I am at the end of my wits!

I have a Dell laptop running Windows XP pro, it is connected through a ethernet hub to my mac.  

I want to share the USB Actell Broadband modem internet connection to my windows XP machine.  

However!

I have followed the instructions on Apple.com, (connect pc to mac (done through the hub) and select internet connection sharing and click start) But when i open MS IE, and try to go to say apple.com  get a page can not be displayed error.

BUT!!

If i connect the the laptop directly to the mac (no hub) it works! 

HELP!!!

Adam 

PS: I have downloaded the Remote Desktop Connection Client (RDC) for my mac, but do u know were i can find a client so that i can connect from my pc to mac? (remote desktop connection from the PC, doesn't seem to work, or am i doing something wrong?)
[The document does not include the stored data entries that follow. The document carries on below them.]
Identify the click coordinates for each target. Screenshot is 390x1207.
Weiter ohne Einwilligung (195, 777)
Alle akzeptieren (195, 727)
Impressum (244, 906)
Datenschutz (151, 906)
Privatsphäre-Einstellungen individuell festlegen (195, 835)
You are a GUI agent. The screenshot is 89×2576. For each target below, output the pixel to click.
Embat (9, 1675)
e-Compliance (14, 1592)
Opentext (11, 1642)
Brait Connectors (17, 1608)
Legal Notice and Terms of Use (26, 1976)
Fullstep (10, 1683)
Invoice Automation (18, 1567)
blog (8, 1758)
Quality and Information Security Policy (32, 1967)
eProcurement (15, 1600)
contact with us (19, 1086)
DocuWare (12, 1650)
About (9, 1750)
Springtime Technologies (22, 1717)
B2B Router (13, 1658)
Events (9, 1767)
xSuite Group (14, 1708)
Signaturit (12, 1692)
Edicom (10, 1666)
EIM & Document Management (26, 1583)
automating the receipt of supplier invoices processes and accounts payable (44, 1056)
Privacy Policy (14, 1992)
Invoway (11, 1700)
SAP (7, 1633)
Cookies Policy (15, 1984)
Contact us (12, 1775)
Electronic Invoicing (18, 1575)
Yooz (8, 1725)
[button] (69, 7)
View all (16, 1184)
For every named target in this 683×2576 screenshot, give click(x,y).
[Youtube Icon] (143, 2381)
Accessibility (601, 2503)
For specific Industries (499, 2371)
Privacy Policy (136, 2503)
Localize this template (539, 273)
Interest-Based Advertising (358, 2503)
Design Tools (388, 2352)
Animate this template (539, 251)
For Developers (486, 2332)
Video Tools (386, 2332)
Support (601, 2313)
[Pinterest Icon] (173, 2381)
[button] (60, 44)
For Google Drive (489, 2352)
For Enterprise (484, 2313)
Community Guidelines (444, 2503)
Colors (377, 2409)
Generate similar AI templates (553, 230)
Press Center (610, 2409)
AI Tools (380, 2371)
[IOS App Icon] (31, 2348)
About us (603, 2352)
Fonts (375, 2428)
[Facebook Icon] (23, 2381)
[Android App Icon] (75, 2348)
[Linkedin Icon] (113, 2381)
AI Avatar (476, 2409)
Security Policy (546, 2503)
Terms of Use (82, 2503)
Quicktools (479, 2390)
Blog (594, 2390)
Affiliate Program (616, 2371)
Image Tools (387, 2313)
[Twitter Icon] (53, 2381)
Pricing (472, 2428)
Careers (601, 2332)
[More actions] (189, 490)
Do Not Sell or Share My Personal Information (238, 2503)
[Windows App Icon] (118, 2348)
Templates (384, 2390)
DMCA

EDIT: I've got i to work but i have to turn my firewall off so my question is what ports do i allow through?


----------



## profx (Feb 7, 2004)

sounds like you may be using a crossover cable - these are used for connecting two computers directly to one another - if you use a hub you have to use a regular ethernet cable.

To check hold both ends of the cable like you are trying to plug them into each other and see if the colours match up inside the plug - if they do - its a straight cable suitable for use on a hub, if they don't its a crossover cable.

To turn on RDC right click my my computer, go to the remote tab and click the appropriate check box. You should then be able to connect with the RDC client from your mac. You need the ip address if the laptop to connect from the mac to get this open the local area connection and click the 'other' (i cant remember whats its called but there is only 2) tab, the winxp ip address is listed there


The best bet for doing remote desktop the other way is VNC, apple does remote desktop but you have to pay for it.


----------



## Browni (Feb 7, 2004)

im using regular ethernet.

any ideas?


----------



## ElDiabloConCaca (Feb 7, 2004)

What network settings do you have set on the XP machine?  You'll have to specify the Mac's IP address as the gateway, and you may even have to specify your ISP's DNS servers as well.


----------



## Browni (Feb 7, 2004)

Address type: Assigned By DHCP
IP : 129.168.2.2 <-- Me 
Subnet mask : 255.255.255.0
Default Gateway: 129.168.2.1 <-- Macs IP


----------



## chevy (Feb 7, 2004)

there is no reason to use a firewall between your PC and your Mac, the Mac's firewall will work between both machine and Internet.

PC <- direct or hub -> Mac <- firewall -> Internet


----------



## Browni (Feb 7, 2004)

i have turned off the firewall off on my PC, so are you saying that i should turn it off on my mac?


----------



## chevy (Feb 7, 2004)

NO
only on the PC. The Mac connects you to the "dangerous" rest of the world and its firewall is very useful.


----------



## Browni (Feb 7, 2004)

true, 

well looking through some help documents, i heard about a program called Brickhouse i have used that to configure IPFW, and IT WORKS, i used the rule allow traffic from anywhere(on Lan) to Internet via Port 80   i can now use my laptop to surf the net  

Thanks for your help 

Adam


----------